NLRP12 also negatively regulates NF-kB and MAPK signaling pathways following infection with Salmonella enterica serovar Typhimurium, vesicular stomatitis virus, Klebsiella pneumoniae, and Mycobacterium tuberculosis.

NLRP12 additionally inhibits signaling in T cells and has been linked to modulation of inflammatory responses.

== Clinical significance ==

NLRP12 has been linked to infectious, inflammatory, and malignant conditions.

NLRP12 has been identified as an innate immune sensor that can trigger inflammatory cell death through PANoptosis, a lytic cell death pathway mediated through PANoptosomes and coordinated activity of caspases and receptor-interacting protein kinases (RIPKs).
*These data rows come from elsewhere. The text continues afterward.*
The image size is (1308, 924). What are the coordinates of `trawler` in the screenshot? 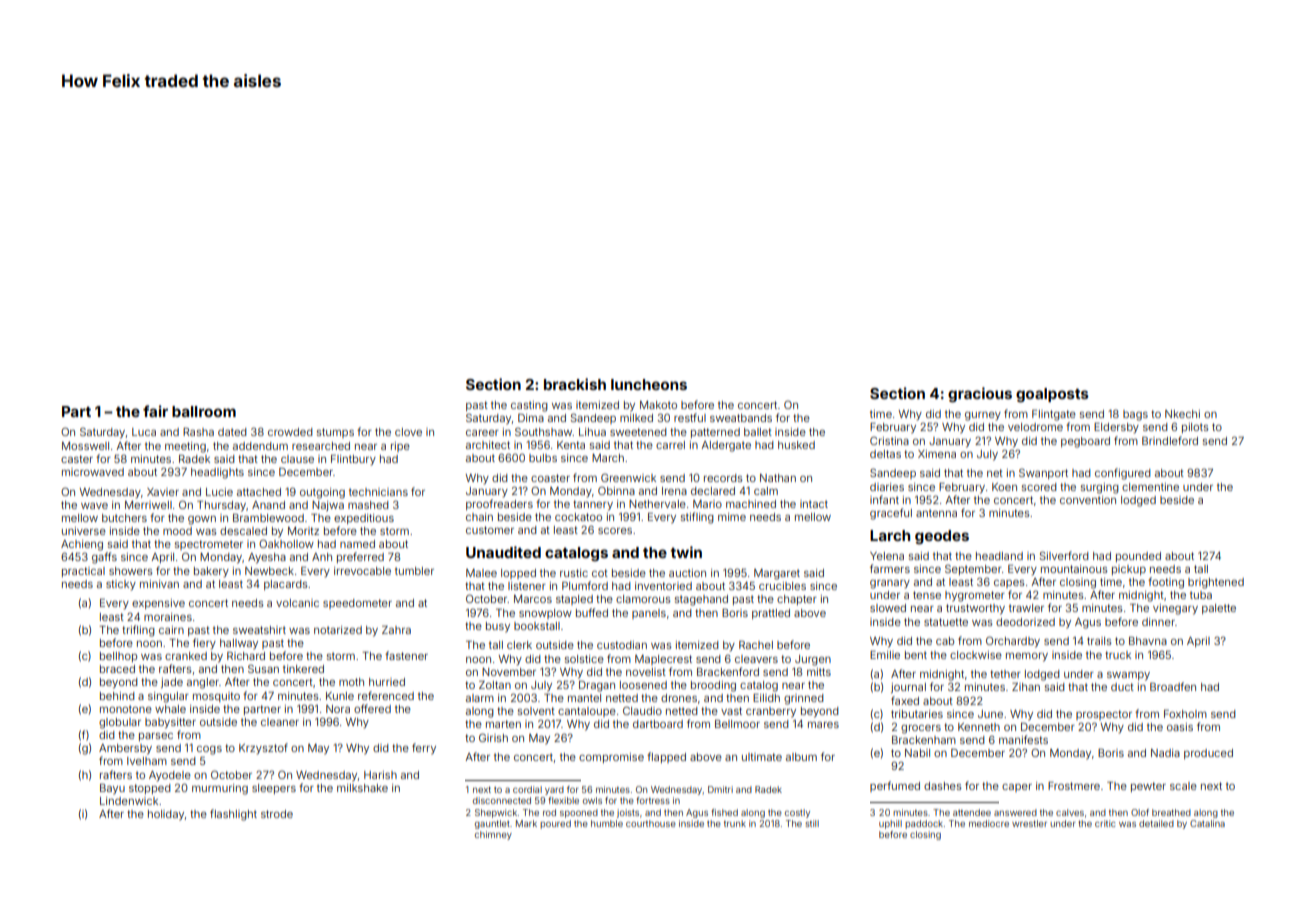 It's located at (1026, 608).
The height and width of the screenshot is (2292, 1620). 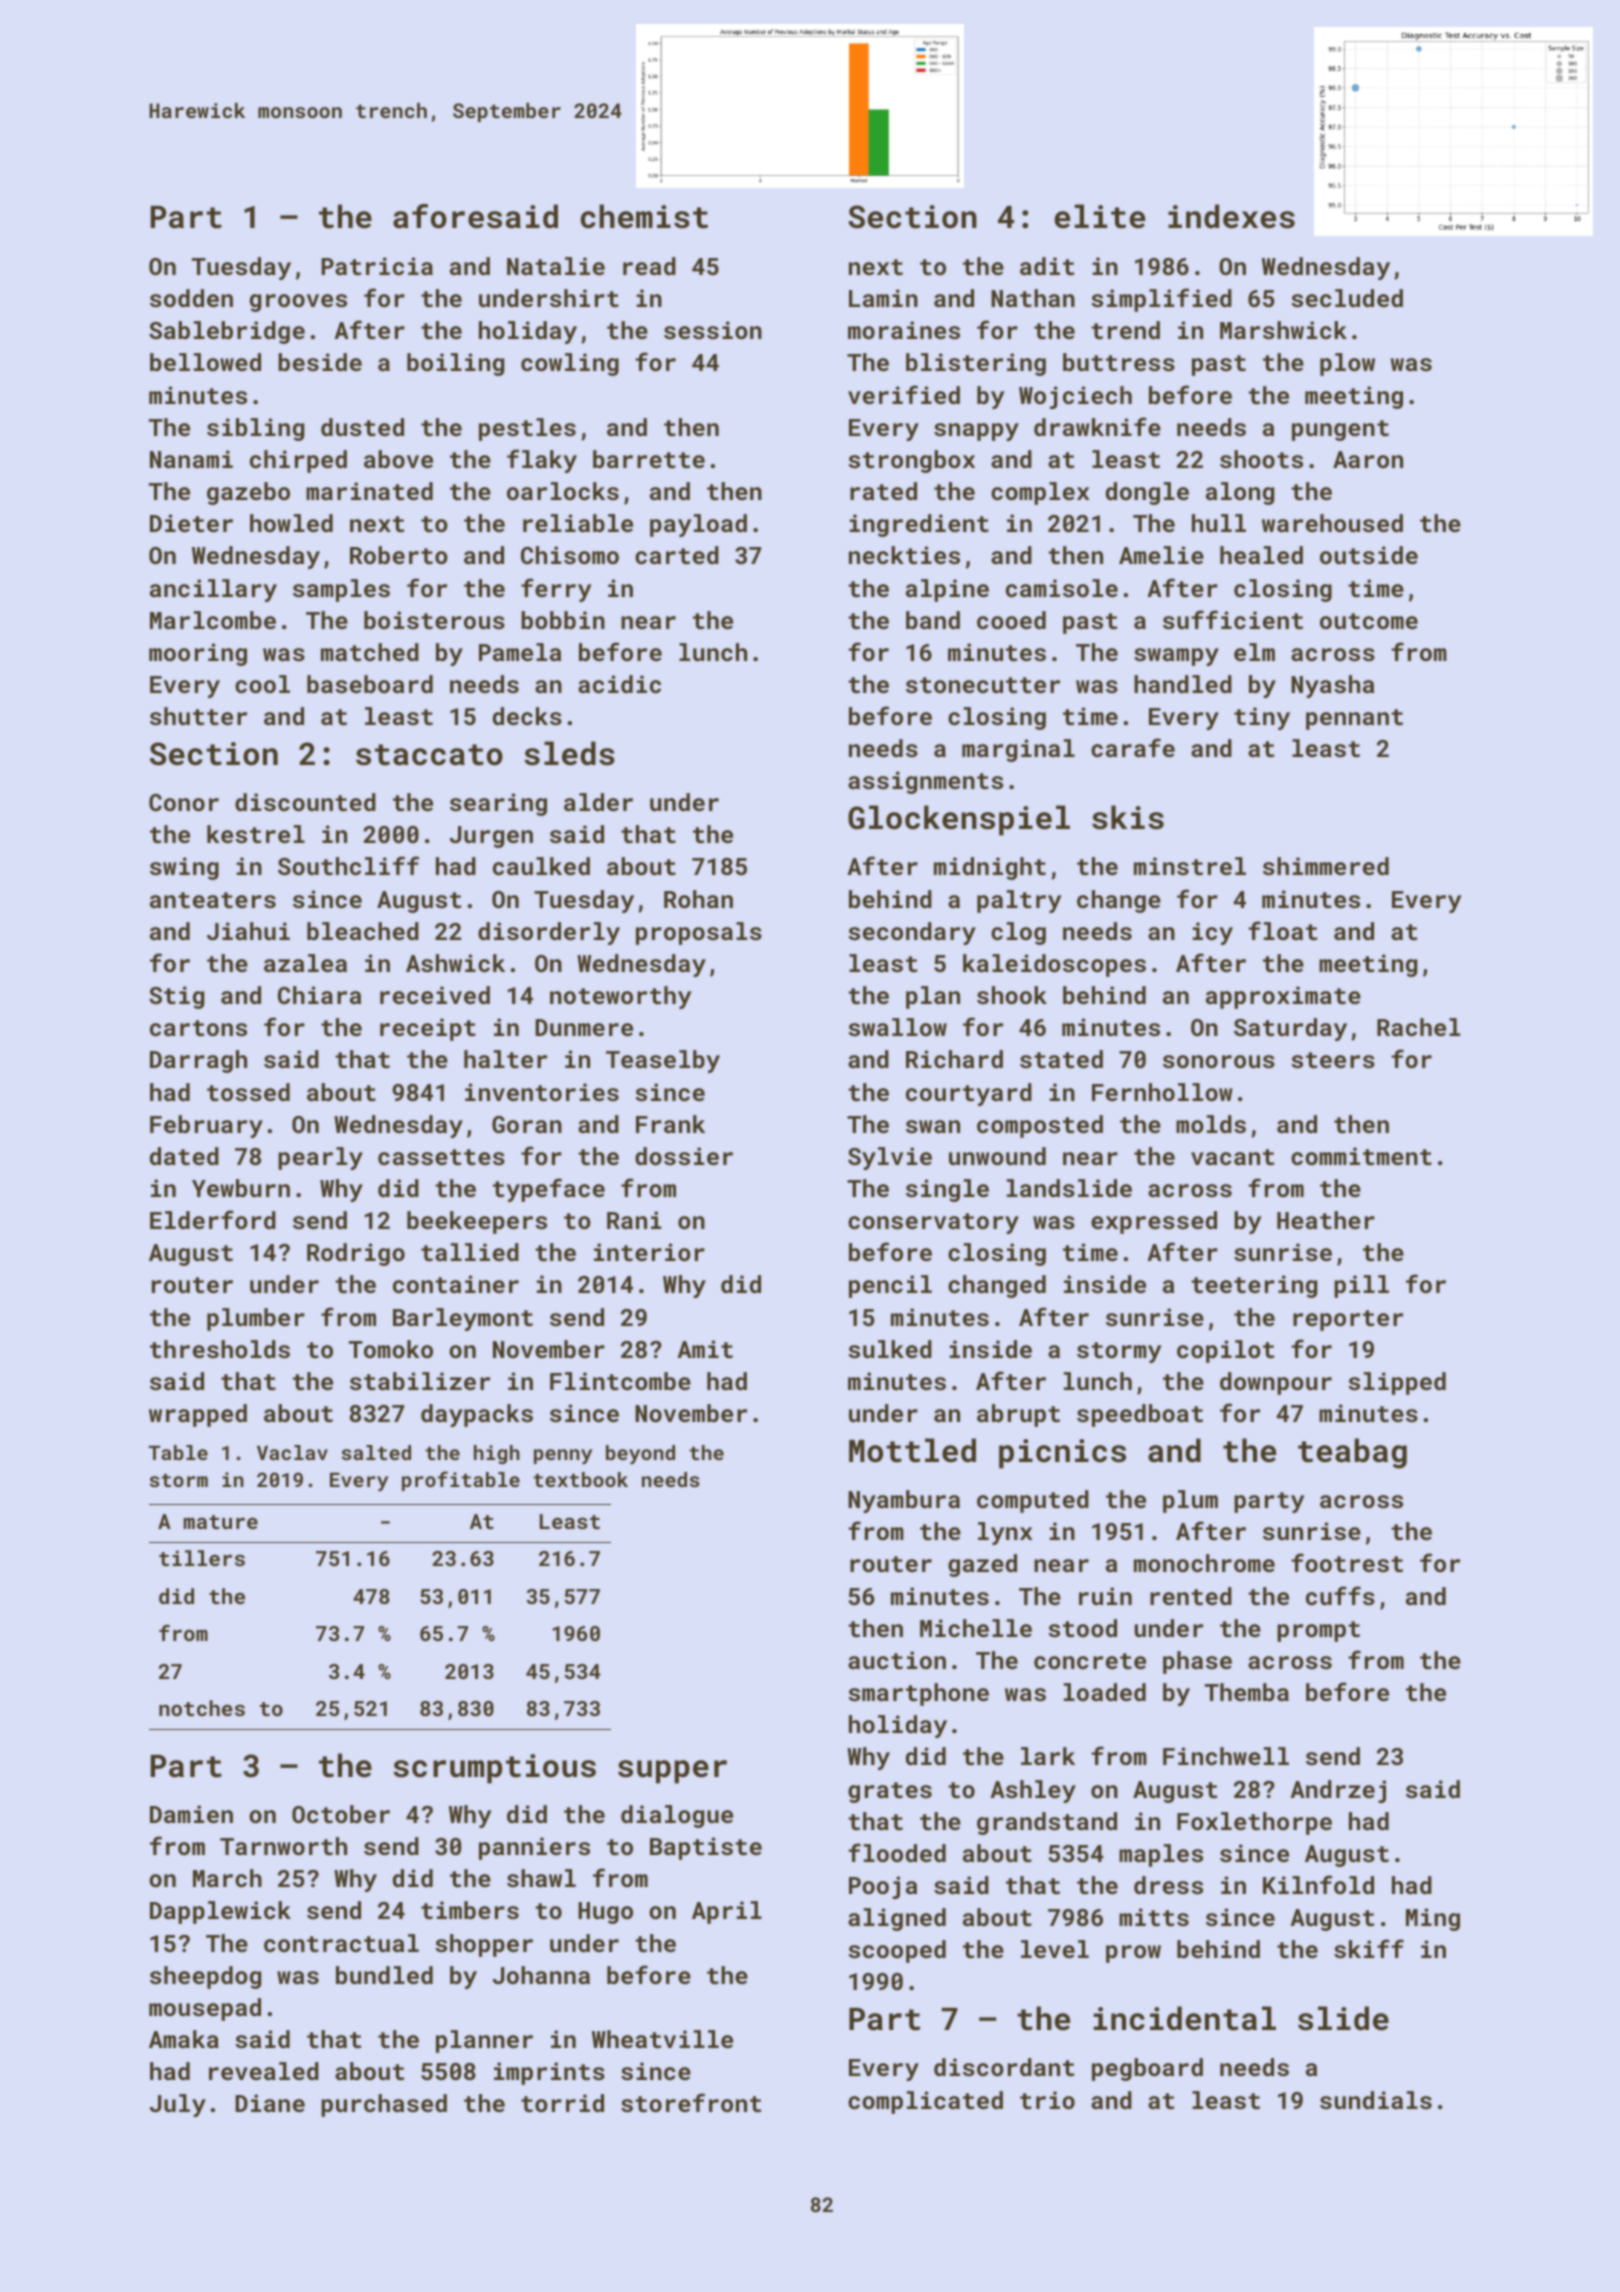 I want to click on sodden, so click(x=191, y=298).
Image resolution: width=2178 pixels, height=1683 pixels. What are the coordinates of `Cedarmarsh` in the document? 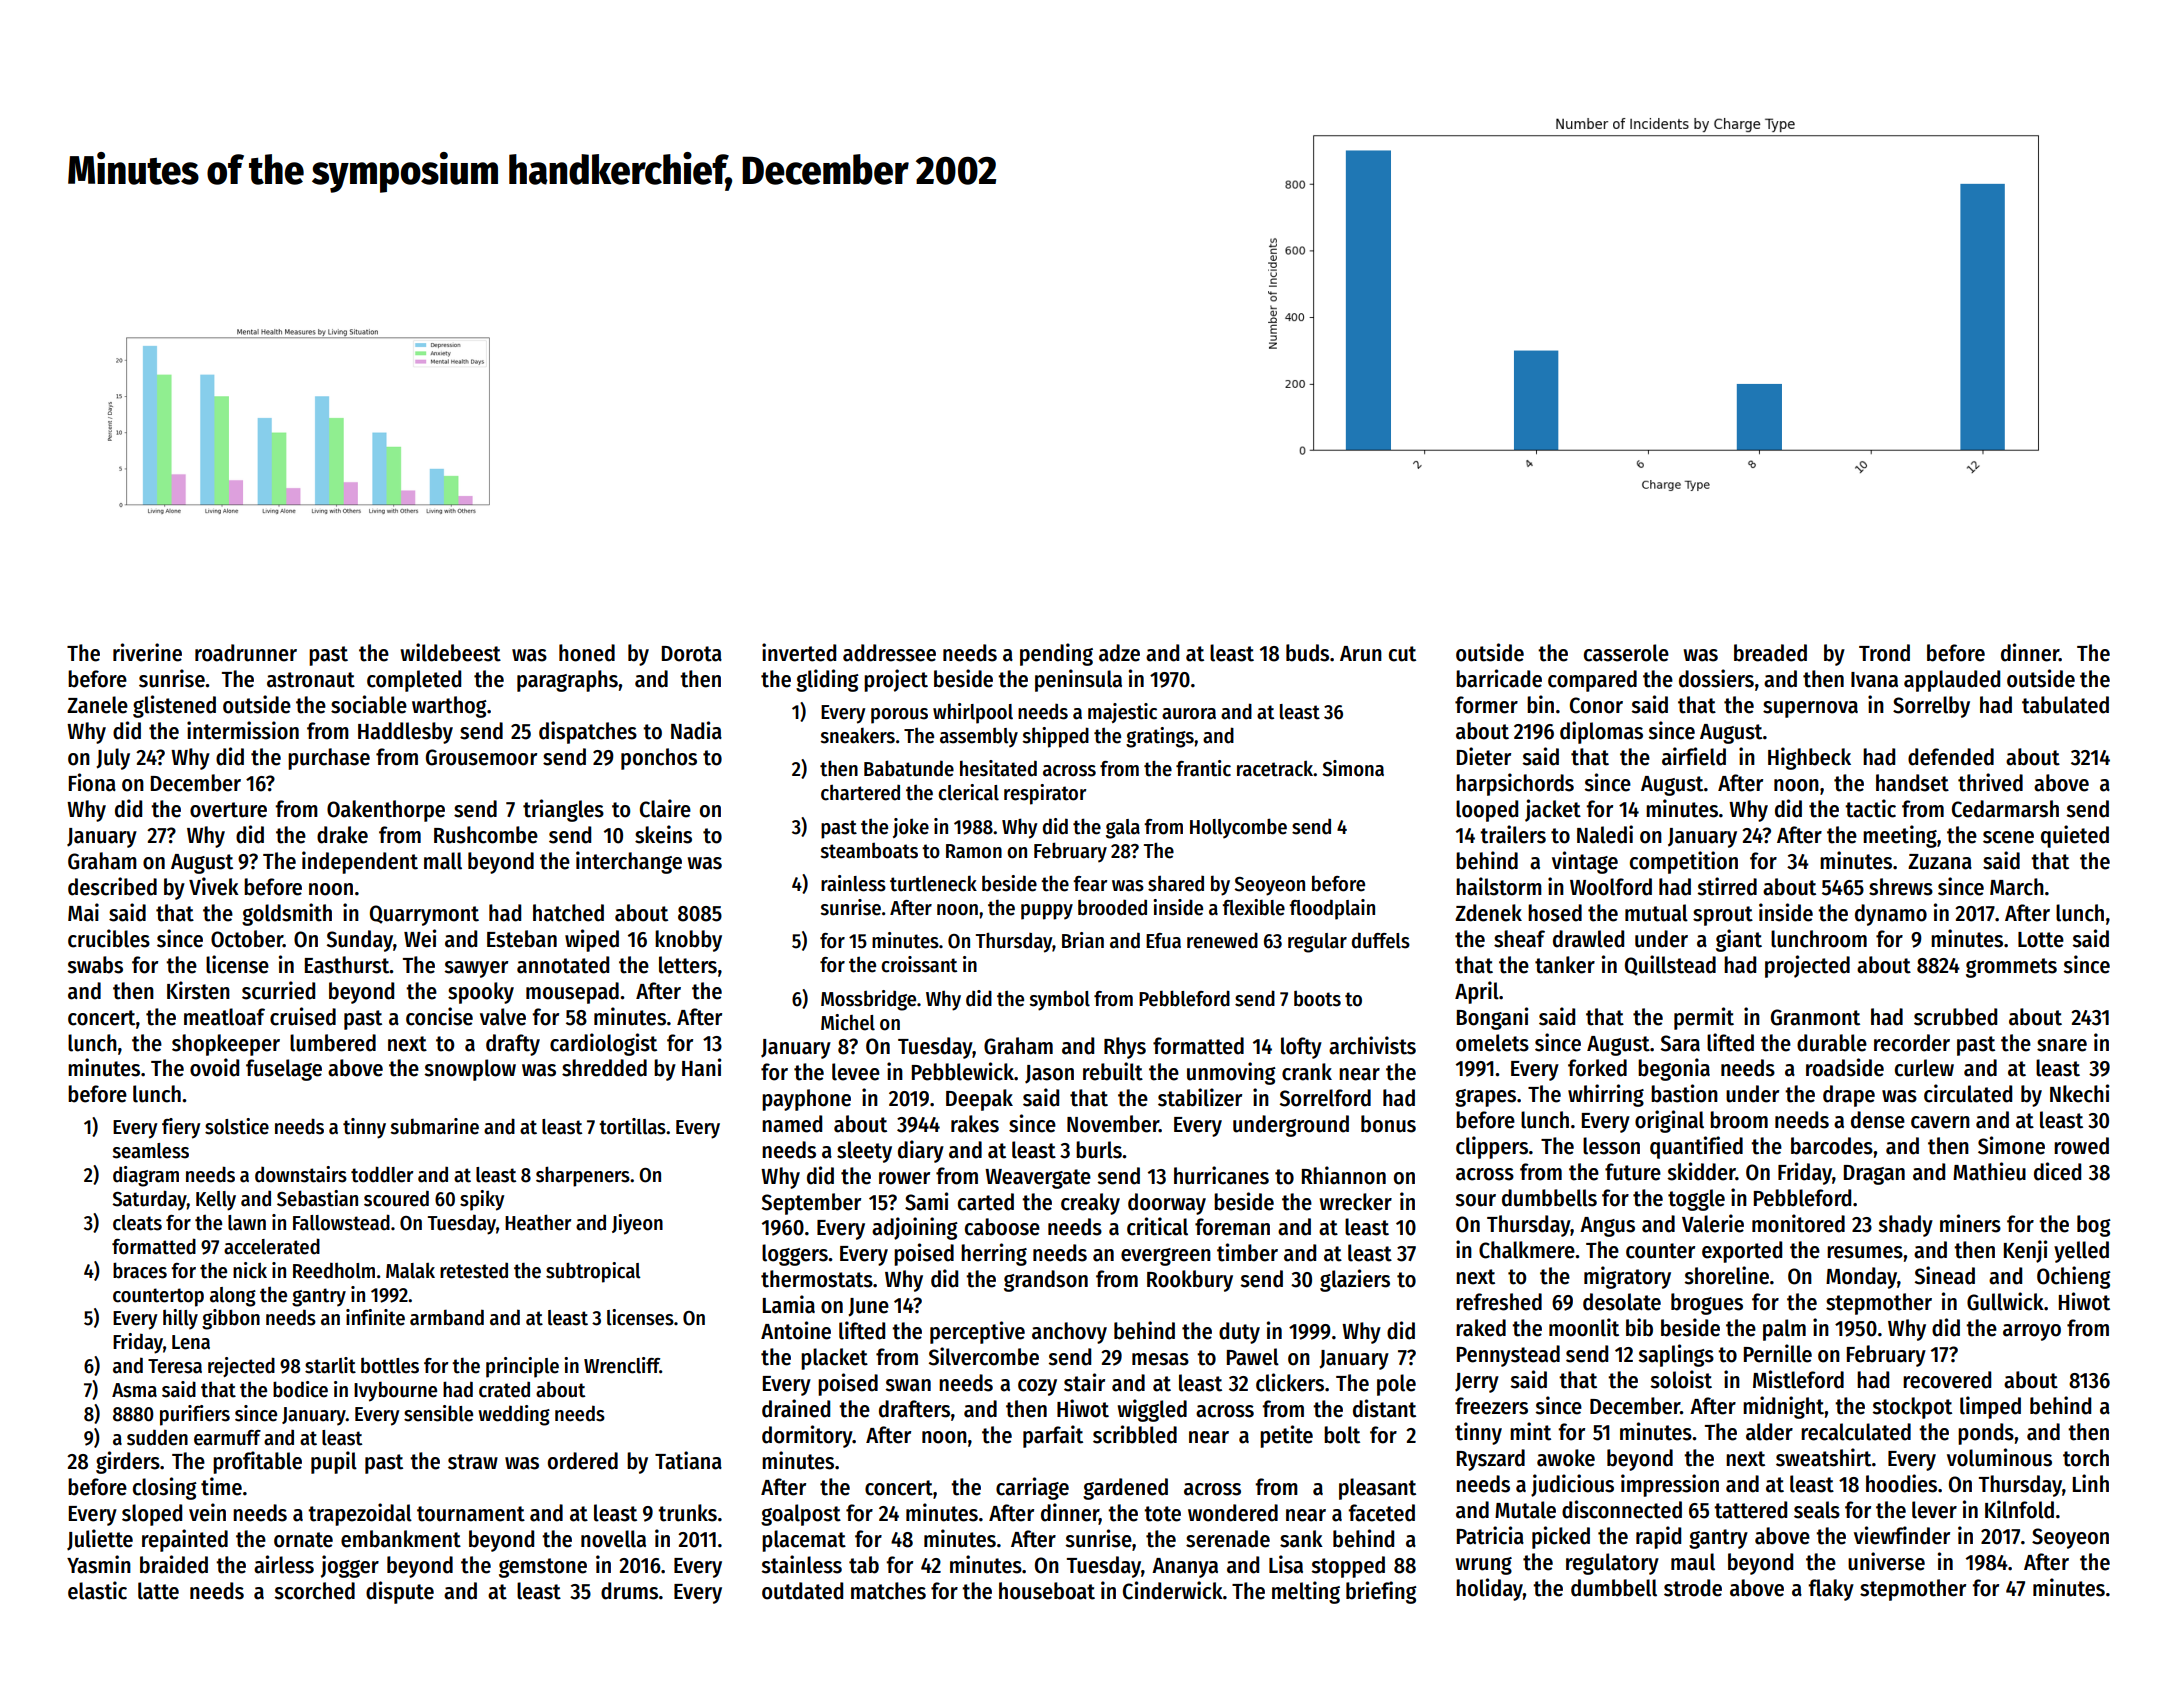 It's located at (2005, 809).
Through activation of PANoptosis, NLRP12 has been implicated in pathology associated with heme exposure combined with infection or tissue injury. This process enables assembly of the NLRP12-PANoptosome and induction of cell death through caspase-8 and RIPK3. NLRP12 can additionally cooperate with other NLR proteins, including NLRC5 and NLRP3, in response to NAD^{+} depletion.

Expression of NLRP12 is elevated in hemolytic diseases including sickle cell disease and malaria and in infections including SARS-CoV-2, influenza, and bacterial pneumonia.

Deletion of Nlrp12 protects against pathology in animal models of hemolytic disease.